痛みの向こう側にある痛み以外のものも知っているからだ。だから彼も、こうして
声にならない悲鳴をあげながらも受け容れている。人はそれが自分が選んだ痛みなら
受け容れられる。
「…君はあの時、どんな気持ちだった?」
ひとしきり彼が激痛に喘ぎようやく落ち着いた時に訊ねてみた。
こちらの質量に彼の体が慣れるまで動くつもりはなかった。
彼の心臓の鼓動がそのまま伝わって来そうな程に彼の体の奥深くに我が分身は
入り込んでいた。
「な…んのはな…し…?」
胸を激しく上下させて天井を見つめたまま彼は聞き返し、しばらく沈黙した後、
ああ、と小さく唸った。
「…べつに…」
新聞社が主催の小さな囲碁のイベントがあった。
自分は参加の予定はなかったのだが、近くに用事があり、ついでに立ち寄ってみた。
進藤が指導碁で参加していたからだ。
以前の同じようなイベントで、プロになって間もなくにかかわらず進藤は
なかなかどうして、上手い具合に年長者を相手に上手く打ち方を解説していた。
その時と比べて格段に腕を上げ、落ち着きを持ち始めた進藤が今度はどう指導するか
見てみたいと思った。彼を、その会場の片隅で見かけたのだ。
(13)
イベントは特に参加者に年令の制限を区切ったものではなく、広く告知をした規模のものでも
なかったため、特定の地域の高齢者の集いに毛が生えた程度だった。
進藤やその他の棋士や、おそらくオレ自身の名前を聞いてもさほどに反応出来ない初心者が
多数を占めていた。それでも今年に入って、そういう類いの仕事が棋士達の間に増えていた。

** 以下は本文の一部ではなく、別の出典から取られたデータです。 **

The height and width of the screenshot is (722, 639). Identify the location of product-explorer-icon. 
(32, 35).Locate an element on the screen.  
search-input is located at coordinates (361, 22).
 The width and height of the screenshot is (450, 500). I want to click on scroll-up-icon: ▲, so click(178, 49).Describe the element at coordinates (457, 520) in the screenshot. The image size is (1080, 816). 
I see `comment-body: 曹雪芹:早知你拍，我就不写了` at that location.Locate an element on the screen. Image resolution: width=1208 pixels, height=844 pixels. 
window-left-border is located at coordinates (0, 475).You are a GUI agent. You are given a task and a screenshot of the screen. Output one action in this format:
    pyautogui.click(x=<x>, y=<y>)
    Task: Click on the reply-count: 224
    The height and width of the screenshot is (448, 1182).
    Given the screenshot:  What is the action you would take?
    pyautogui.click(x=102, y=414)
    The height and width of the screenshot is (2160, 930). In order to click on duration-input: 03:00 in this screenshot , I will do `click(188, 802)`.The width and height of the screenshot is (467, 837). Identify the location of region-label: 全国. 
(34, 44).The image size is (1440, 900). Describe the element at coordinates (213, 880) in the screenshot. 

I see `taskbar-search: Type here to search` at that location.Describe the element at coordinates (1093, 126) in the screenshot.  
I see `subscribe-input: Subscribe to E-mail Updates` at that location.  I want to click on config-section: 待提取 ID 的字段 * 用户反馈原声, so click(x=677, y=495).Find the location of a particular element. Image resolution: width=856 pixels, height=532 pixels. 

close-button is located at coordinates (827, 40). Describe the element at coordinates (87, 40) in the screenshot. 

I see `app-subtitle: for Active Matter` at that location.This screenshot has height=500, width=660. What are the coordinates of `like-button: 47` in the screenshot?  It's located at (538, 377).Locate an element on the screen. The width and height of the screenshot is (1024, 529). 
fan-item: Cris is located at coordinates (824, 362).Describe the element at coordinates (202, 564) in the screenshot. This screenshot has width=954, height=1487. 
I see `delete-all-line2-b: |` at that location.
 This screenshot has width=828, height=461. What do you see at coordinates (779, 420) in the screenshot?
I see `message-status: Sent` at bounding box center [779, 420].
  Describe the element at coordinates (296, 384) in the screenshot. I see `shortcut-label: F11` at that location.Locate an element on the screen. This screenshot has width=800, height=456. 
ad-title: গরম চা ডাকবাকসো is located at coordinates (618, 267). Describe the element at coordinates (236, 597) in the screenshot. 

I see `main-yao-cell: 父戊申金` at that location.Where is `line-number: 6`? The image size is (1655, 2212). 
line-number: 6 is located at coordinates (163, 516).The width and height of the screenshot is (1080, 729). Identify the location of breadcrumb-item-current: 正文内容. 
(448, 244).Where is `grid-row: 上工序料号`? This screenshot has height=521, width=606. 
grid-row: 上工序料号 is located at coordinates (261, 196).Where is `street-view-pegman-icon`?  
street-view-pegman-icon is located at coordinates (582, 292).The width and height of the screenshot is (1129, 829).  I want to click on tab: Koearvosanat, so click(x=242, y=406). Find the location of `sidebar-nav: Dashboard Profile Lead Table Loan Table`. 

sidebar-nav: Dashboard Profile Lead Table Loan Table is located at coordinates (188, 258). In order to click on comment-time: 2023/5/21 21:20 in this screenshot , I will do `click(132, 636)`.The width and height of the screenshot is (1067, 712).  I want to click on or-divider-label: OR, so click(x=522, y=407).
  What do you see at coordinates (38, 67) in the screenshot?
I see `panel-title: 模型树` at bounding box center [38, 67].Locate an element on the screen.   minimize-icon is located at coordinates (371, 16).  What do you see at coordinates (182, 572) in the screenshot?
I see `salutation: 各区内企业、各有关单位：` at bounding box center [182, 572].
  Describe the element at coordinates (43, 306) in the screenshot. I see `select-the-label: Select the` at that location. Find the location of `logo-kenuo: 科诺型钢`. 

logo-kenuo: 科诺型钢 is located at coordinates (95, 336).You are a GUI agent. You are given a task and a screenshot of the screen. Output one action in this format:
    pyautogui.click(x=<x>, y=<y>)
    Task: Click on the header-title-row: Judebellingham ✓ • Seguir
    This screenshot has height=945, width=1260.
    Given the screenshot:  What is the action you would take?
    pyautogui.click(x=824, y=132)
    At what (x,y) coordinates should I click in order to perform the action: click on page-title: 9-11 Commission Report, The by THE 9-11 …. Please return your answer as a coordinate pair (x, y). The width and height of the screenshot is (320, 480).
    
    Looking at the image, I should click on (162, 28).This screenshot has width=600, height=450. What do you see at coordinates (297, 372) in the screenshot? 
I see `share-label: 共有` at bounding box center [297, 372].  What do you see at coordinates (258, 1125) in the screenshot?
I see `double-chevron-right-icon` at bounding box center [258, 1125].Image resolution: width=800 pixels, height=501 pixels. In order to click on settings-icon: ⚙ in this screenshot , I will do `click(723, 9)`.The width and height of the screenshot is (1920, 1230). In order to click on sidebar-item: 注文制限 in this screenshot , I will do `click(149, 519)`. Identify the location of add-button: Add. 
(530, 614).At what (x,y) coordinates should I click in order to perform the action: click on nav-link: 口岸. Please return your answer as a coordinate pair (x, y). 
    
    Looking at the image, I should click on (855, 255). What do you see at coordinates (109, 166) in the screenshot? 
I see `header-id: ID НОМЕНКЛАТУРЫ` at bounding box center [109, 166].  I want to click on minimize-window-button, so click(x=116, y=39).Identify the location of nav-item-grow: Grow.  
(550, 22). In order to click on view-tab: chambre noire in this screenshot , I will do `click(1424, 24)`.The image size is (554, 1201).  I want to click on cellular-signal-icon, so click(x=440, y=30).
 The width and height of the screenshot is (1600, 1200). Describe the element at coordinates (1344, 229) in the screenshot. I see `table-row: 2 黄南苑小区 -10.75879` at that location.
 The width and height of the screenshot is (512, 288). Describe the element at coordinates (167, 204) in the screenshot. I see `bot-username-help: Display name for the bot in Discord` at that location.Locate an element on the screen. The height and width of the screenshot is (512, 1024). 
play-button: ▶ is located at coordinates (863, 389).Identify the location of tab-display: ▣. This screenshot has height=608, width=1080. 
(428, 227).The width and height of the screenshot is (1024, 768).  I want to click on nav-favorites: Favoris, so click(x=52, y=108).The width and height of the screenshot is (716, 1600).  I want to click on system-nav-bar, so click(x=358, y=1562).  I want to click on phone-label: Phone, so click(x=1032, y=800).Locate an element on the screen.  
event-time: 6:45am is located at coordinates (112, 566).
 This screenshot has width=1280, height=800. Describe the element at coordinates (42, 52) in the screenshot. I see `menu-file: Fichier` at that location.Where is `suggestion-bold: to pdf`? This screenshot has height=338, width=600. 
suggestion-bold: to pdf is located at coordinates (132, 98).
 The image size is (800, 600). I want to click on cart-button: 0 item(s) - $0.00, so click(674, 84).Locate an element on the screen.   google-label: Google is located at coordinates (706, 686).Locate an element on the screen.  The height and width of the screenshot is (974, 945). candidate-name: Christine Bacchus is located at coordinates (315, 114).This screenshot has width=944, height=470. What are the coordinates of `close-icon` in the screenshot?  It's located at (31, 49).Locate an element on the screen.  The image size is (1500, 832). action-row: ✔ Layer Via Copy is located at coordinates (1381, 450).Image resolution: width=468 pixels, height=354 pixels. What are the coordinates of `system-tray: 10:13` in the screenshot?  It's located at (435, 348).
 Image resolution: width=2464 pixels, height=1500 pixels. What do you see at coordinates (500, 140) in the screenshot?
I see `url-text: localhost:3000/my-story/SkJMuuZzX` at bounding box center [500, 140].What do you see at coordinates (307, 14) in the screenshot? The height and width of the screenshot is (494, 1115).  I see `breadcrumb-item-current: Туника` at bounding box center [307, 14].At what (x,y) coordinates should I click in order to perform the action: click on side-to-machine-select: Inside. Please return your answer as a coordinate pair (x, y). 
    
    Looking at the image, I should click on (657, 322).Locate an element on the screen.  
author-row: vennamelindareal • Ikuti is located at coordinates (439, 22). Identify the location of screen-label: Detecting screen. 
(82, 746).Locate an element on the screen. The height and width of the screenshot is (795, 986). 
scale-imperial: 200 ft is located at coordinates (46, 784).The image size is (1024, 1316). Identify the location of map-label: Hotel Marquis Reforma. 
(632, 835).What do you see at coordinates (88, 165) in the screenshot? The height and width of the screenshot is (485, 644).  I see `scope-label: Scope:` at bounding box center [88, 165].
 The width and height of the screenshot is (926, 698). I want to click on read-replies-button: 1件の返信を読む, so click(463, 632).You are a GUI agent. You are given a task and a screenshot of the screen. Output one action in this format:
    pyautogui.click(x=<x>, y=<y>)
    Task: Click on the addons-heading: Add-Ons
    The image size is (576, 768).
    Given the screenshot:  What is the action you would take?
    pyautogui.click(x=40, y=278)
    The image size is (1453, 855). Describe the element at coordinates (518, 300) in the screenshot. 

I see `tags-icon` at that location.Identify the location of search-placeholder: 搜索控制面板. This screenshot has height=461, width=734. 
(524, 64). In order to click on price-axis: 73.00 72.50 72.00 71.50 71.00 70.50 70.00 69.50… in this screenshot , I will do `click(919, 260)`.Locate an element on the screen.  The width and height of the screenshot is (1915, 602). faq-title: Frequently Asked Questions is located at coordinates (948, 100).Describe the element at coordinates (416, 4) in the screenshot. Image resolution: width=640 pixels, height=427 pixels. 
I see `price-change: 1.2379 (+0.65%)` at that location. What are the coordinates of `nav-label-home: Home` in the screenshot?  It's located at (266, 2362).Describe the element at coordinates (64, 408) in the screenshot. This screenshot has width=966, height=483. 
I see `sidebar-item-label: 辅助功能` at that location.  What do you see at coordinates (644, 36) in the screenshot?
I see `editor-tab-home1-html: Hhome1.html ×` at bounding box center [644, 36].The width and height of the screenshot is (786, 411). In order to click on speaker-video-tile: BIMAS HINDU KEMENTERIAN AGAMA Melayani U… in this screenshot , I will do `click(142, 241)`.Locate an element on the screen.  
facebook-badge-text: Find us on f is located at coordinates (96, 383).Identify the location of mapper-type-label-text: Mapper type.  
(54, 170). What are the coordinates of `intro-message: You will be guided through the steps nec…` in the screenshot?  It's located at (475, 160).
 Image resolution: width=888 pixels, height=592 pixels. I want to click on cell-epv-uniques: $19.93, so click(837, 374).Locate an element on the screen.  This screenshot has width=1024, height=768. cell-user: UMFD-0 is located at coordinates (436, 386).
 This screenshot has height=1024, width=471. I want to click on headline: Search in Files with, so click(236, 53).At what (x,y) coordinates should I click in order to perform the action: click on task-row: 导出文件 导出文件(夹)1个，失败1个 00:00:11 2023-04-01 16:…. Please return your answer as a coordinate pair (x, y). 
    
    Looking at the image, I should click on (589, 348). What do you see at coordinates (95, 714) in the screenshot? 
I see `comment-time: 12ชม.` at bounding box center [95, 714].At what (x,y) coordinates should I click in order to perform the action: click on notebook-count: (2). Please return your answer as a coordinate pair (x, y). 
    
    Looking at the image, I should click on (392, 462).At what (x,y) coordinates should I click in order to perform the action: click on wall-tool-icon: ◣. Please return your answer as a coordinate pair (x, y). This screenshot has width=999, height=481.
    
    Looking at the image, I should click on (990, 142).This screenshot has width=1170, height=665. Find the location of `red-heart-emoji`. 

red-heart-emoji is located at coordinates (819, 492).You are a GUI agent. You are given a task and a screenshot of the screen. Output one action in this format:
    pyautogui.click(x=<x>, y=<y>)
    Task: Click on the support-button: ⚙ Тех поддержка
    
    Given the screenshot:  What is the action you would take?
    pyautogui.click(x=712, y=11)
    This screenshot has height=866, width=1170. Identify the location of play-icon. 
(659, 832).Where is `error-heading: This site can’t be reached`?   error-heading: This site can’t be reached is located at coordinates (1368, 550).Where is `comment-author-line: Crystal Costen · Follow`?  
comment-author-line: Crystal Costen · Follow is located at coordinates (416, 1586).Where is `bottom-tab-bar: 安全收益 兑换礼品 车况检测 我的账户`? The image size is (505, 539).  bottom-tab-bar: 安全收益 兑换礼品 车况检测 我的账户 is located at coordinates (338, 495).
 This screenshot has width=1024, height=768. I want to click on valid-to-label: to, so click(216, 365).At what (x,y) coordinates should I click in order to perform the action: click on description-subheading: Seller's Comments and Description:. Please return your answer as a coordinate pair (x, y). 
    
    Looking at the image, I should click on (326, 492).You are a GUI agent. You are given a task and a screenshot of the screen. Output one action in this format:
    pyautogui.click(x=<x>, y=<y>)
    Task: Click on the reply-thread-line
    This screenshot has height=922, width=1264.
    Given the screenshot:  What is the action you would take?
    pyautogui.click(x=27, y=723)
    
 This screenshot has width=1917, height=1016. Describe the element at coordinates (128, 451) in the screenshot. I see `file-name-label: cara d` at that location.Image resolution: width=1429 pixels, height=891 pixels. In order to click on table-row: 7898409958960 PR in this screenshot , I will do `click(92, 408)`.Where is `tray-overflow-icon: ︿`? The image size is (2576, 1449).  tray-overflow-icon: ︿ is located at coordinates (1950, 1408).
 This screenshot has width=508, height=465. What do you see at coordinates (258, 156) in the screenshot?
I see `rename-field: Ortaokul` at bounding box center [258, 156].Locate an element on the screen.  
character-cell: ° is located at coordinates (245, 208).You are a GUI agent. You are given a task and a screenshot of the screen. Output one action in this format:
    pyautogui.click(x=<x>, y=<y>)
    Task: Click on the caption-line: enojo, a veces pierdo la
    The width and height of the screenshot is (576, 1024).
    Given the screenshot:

ブームという安っぽい言葉はあまり使いたくはないが、ちょっとした娯楽として囲碁が
地域のイベントに加えられる機会が多くなったのは確かなようだった。
そういう催しに年寄りに混じって進藤と同年代の少年少女達もやって来る。
幼い時から熱心な親に背中を押され、ではなく、友達とゲームセンターに行くのを誘いあう
ような感覚で、というものらしい。本格的に囲碁を学ぶ者にはそれなりの機会がまた別にある。
最初進藤を囲っていた一群は前者かと思った。進藤が嫌がると思い表立って彼の前には行かず
物陰から様子を見ていた。自分で自分の奥ゆかしさがおかしかった。
進藤は自分と同世代の者達に熱心に碁を指導し、聞く側も進藤の一手一手を食い入るように
見つめていた。
「進藤君の学校の生徒たちらしいですよ。」
脇を通りかかった棋院の職員が微笑ましそうに目を細めて教えてくれた。
「進藤君もちょっとテレくさそうですね。」
「…そうかな、」
少女も混じったその集団の進藤を見つめる目は真剣そのものだった。「知り合い」や
「お友達」という甘ったるさは彼等の間には少なくともその瞬間は感じられなかった。
その「彼等」から少し離れた場所に彼は立っていた。